--- Exercise instructions ---
Copy out the rows verbatim, beginning with the line that contains "Increase Y 位移 using the up arrow" and continuing through the line that contains "should pyautogui.click(x=696, y=235).".

▼▼▼

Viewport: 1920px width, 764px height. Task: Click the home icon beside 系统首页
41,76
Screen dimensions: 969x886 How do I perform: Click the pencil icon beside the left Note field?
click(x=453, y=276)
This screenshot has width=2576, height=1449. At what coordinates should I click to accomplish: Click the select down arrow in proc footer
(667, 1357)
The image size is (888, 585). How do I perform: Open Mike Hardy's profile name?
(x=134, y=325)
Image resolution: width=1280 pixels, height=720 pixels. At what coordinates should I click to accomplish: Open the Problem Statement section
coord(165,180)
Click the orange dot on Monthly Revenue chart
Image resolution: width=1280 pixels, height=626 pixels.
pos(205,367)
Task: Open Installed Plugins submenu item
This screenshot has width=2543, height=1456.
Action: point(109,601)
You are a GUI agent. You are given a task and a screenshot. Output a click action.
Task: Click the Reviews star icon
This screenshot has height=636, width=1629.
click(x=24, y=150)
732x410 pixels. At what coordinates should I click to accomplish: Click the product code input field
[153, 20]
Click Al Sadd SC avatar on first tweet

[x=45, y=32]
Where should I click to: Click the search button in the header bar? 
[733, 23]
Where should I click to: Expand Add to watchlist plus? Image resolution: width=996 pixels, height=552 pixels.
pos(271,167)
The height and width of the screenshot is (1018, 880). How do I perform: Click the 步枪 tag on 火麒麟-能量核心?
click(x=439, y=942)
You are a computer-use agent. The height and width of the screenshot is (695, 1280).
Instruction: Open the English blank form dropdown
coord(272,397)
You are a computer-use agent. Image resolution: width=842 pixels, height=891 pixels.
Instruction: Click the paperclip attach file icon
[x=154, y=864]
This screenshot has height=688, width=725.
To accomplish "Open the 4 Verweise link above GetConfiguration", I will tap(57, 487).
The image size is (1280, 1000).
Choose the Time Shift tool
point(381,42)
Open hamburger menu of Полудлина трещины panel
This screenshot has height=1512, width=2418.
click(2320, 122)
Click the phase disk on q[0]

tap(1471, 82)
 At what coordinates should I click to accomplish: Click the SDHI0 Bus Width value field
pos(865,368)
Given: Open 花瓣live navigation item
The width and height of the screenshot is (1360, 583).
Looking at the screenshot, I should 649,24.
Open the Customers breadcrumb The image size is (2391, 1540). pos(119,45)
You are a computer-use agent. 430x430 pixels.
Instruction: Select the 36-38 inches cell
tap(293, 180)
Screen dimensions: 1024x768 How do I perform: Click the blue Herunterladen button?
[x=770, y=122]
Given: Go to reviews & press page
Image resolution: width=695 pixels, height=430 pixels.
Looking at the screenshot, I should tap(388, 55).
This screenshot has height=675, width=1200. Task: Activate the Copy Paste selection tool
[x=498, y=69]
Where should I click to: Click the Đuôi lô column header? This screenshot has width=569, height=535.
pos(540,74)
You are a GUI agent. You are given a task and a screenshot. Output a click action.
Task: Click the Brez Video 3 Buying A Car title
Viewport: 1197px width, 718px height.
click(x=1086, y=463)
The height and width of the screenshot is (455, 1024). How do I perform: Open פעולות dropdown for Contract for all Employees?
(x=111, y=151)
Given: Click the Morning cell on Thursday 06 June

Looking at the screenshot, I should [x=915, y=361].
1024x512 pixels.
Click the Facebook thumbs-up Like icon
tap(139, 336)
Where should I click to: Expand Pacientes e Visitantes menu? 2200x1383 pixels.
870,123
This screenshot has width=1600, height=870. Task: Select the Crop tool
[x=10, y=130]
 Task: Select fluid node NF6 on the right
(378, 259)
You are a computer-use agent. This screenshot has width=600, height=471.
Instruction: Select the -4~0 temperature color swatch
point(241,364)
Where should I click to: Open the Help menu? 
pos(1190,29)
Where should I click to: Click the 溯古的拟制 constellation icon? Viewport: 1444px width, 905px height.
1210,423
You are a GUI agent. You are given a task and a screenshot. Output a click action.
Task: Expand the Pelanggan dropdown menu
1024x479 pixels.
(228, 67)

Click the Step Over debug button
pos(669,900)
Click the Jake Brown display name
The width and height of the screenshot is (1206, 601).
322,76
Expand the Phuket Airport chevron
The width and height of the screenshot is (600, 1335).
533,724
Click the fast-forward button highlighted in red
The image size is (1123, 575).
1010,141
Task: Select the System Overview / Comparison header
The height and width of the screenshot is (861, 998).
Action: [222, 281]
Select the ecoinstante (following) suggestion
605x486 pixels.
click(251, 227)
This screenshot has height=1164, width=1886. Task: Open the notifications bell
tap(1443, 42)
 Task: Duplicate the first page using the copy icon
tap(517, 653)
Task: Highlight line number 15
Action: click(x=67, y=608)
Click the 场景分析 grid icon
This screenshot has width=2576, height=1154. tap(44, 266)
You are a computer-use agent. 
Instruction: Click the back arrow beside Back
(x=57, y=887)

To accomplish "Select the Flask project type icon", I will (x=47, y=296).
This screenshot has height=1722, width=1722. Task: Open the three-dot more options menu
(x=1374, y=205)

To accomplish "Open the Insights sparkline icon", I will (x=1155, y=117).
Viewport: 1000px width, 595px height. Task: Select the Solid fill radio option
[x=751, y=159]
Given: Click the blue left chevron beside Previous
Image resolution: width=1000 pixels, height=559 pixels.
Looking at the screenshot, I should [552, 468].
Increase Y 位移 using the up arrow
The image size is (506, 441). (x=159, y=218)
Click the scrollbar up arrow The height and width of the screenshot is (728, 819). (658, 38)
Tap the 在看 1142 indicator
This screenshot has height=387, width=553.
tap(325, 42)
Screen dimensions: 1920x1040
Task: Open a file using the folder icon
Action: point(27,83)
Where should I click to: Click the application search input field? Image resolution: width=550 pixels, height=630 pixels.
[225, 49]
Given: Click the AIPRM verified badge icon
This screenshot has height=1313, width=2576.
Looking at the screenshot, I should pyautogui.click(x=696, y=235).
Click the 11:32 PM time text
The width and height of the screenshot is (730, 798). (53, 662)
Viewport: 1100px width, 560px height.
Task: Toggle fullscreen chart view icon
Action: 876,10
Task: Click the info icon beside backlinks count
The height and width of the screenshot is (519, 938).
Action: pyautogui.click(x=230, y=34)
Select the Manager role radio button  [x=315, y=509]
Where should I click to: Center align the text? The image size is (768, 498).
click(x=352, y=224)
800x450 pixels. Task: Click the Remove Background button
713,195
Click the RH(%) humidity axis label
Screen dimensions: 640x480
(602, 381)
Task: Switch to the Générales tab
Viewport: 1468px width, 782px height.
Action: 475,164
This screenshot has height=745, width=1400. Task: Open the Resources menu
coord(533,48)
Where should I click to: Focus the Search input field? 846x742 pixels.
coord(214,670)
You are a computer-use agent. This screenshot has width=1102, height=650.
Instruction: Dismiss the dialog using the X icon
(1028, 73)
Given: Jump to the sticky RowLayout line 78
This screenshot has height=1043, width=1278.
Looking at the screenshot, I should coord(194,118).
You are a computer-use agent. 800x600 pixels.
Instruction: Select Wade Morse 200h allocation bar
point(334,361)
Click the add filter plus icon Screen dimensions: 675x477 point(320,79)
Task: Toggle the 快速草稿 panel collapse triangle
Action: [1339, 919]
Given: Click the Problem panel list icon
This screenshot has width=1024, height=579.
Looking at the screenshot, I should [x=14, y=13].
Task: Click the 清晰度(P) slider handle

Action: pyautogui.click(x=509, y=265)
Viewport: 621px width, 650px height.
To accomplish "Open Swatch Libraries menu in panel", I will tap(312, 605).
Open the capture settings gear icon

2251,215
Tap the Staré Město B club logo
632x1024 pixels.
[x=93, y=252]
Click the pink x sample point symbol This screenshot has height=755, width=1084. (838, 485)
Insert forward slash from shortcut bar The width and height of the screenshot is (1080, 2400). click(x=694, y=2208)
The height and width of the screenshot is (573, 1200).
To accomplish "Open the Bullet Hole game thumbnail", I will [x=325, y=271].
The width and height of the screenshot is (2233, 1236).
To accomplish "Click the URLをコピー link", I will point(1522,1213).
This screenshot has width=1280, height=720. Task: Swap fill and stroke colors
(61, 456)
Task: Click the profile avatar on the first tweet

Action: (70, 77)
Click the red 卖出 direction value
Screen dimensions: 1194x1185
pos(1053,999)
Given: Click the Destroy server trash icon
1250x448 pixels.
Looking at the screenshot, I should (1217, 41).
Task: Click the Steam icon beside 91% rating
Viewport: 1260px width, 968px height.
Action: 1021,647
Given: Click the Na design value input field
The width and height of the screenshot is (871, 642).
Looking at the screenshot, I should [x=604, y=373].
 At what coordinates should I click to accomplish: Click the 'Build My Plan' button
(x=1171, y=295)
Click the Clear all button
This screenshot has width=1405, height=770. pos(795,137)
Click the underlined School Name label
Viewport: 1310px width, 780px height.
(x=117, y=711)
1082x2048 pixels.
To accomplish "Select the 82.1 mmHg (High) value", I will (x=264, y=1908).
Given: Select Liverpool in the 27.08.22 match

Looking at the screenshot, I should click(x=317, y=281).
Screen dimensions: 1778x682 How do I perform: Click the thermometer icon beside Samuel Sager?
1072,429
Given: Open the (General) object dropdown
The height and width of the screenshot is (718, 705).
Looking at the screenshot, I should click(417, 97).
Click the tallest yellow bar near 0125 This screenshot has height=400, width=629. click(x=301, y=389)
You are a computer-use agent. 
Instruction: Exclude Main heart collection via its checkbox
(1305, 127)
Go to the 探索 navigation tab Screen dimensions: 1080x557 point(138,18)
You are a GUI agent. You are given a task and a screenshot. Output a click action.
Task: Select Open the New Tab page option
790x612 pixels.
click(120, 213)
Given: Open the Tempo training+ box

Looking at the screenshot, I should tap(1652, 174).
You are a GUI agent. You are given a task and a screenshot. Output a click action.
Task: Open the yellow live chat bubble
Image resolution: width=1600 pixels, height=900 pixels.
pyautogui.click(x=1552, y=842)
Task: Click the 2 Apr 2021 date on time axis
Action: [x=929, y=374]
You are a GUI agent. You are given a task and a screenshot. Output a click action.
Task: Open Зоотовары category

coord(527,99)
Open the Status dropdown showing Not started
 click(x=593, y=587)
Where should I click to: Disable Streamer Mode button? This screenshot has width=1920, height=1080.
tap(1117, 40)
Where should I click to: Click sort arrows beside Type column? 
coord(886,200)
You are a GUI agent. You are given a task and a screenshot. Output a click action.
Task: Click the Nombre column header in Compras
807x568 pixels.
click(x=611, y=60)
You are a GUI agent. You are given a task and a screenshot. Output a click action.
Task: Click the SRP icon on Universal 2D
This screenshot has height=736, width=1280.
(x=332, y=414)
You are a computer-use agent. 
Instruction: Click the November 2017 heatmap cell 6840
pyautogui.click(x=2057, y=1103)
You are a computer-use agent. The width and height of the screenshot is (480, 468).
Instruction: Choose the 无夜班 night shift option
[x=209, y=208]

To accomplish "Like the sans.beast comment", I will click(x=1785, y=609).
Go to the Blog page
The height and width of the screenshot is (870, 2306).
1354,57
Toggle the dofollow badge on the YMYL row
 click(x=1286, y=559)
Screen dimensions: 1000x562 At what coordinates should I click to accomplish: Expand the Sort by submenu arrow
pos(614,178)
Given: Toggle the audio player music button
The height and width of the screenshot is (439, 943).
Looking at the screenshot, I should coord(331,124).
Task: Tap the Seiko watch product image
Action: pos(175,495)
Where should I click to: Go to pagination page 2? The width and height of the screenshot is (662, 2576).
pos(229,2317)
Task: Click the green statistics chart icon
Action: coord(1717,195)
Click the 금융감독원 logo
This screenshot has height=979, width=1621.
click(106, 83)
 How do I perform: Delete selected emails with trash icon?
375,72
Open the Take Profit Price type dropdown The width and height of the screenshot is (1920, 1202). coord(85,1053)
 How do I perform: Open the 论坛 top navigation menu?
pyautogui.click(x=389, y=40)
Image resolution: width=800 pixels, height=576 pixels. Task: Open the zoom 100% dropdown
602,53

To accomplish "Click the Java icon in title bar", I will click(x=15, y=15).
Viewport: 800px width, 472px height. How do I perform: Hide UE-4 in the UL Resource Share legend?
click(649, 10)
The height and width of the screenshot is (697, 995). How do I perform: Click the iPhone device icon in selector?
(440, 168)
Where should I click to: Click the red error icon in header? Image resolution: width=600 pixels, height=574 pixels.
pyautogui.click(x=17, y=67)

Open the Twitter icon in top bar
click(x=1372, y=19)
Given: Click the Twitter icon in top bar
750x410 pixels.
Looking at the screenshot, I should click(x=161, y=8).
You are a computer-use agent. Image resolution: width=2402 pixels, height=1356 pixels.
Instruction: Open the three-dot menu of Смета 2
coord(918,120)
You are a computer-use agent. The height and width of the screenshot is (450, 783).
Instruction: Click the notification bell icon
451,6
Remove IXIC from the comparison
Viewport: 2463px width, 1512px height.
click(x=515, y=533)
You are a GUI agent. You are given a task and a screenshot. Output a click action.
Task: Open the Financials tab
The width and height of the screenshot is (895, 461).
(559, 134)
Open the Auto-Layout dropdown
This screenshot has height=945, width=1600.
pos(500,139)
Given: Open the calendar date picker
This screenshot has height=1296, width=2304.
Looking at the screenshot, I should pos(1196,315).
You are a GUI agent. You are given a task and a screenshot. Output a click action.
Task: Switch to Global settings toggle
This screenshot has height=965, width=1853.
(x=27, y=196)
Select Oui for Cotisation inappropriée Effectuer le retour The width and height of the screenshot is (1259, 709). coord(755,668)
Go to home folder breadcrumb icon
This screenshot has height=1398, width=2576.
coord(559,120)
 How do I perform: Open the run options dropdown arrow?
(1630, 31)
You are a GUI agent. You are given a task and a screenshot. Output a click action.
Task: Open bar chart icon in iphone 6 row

▲▲▲

--- Result ---
Increase Y 位移 using the up arrow
The image size is (506, 441). (x=159, y=218)
Click the scrollbar up arrow The height and width of the screenshot is (728, 819). (658, 38)
Tap the 在看 1142 indicator
This screenshot has height=387, width=553.
tap(325, 42)
Screen dimensions: 1920x1040
Task: Open a file using the folder icon
Action: point(27,83)
Where should I click to: Click the application search input field? Image resolution: width=550 pixels, height=630 pixels.
[225, 49]
Given: Click the AIPRM verified badge icon
This screenshot has height=1313, width=2576.
Looking at the screenshot, I should pyautogui.click(x=696, y=235).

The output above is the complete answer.